Balıkesir, Osmanlı zamanında medrese ve muallimhanelerinin çokluğuyla bilinen bir şehirdir. Şehirde inşa edilen ilk medrese, Yıldırım Külliyesi içindeki Yıldırım Medresesi’dir. Bunun dışında Balıkesir’de bulunan İbrahim Bey Medresesi, Tevfikiye Medresesi, Orta Medrese, Keşkek Medresesi, İyihalli Medresesi, Alay Bey Medresesi, Hacı Ali Medresesi, Mevlevîhane Medresesi, Alay Koyu Medresesi, Hacı Yahyâ Medresesi, Hacı Kaya Medresesi, Bostan Çavuş Medresesi, Sakîzade Medresesi, Hoca Kapı Medresesi, İnciroğlu Medresesi, İğneci Medresesi, Dârü’n-Nâfia Medresesi, Bostan Çavuş Dârü’l-Hadis Medresesi, Oruç Paşa ve Oğlu Mahmut Çelebi Medresesi, Fatma Hatun Medresesi, Hasan Paşa Medresesi, Hoca Hayreddin Medresesi, Hoca Sinan Medresesi, Şerâfeddin Paşa Medresesi ve Zağnos Paşa Muallimhanesi, Mehmet Bey Muallimhanesi, Hoca Sinan Muallimhanesi, Mahmut Ağa Muallimhanesi (Demirli Medrese), Fatma Sultan Muallimhanesi, Bostan Çavuş Muallimhanesi, Eski Kuyumcular Muallimhanesi, Hacı Bali Muallimhanesi, Kara Kadı Muallimhanesi, Mahmut Çelebi Muallimhanesi, İbrahim Çelebi Muallimhanesi, Rıhletî Efendi Muallimhanesi, Akça Mescid Muallimhanesi, Çakaloğlu Muallimhanesi, Hacı Ömer Muallimhanesi, Hasan Çelebi Muallimhanesi, Narlı Muallimhanesi, Hanım-zâde Muallimhanesi, Mirza Bey Muallimhanesi, Hacı Mustafa Muallimhanesi gibi eğitim kurumları şehrin kültür durumunun ne kadar iyi olduğu hakkında bize bilgi vermektedir (Ünlüyol, 1996, s. 206-212 ; Yüzbaşı İ. H., 1997, s. 61; Öntuğ, 2003, s. 108-124 ).

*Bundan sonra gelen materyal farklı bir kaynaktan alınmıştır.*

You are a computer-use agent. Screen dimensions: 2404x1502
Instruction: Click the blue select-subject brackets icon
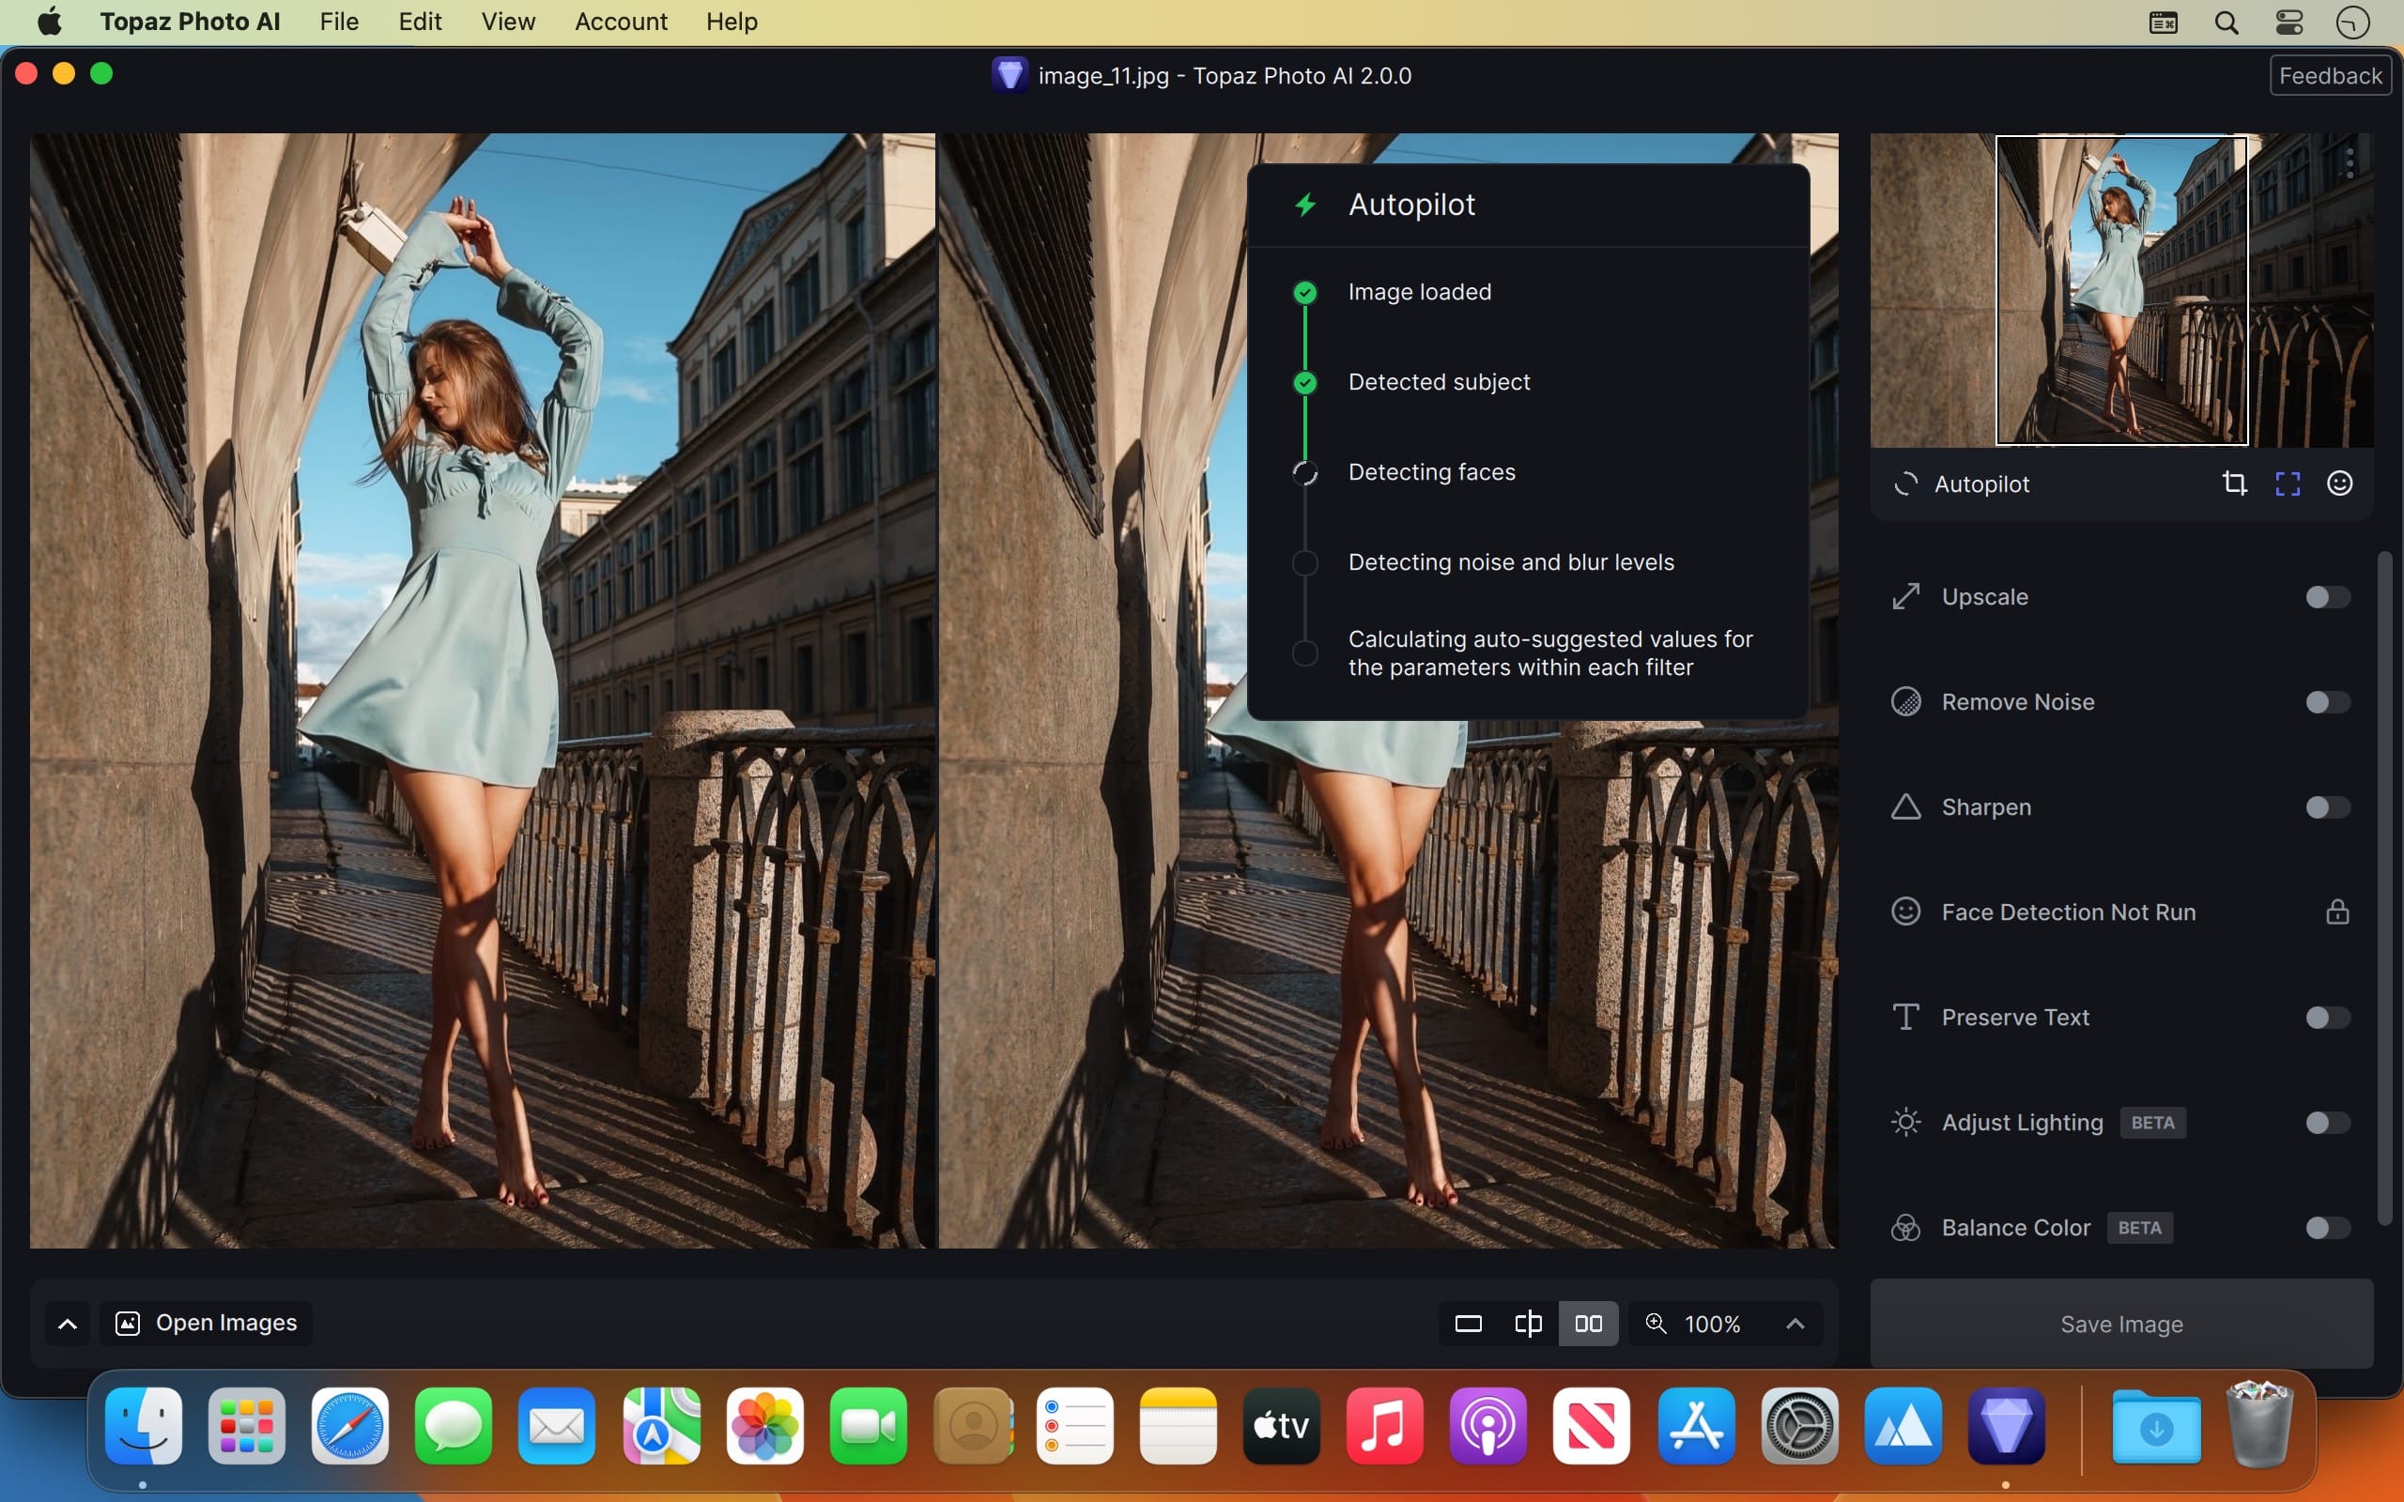coord(2288,484)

Osmanlı’da yaşanan dinî kültürün yansıması Balıkesir’de her dönemde görülmüştür. Şehir, Osmanlı zamanında dinî ve tasavvufî kurumların ve bu

kurumlarda yetişen kişilerin çokluğuyla öne çıkmıştır. Balıkesir’de doğan veya çeşitli nedenlerle Balıkesir’e gelen âlim ve mutasavvıflar sayesinde İslâm dini ve tasavvuf kültürü Batı Anadolu, Rumeli ve İstanbul’a yayılmıştır.

Tasavvufun hızla yayıldığı XV. yüzyılda Anadolu’da faaliyet gösteren birçok mutasavvıfın etkisi Balıkesir ve çevresinde de görülmektedir. Bunlardan ilki Bursa’da yaşayan Emir Sultan’dır (ö. 833/1429 [?]). Emir Sultan’ın hangi tarikata mensup olduğu hakkında farklı görüşler bulunsa da yaygın olan görüş, onun Kübreviyye tarikatına mensup olduğu yönündedir. Emir Sultan, daha hayatta iken başta Bursa olmak üzere Osmanlı sınırları içindeki birçok yerde tanınmış bir mutasavvıftır. Onun tasavvufî görüşleri, hayattayken olduğu gibi vefatından sonra da halifeleri vasıtasıyla Anadolu’nun pek çok yerine taşınmıştır (Algül ve Azamat, 1995, s. 146). Emir Sultan hayatta iken irşad için Balıkesir’e gelen Hasan Baba (ö.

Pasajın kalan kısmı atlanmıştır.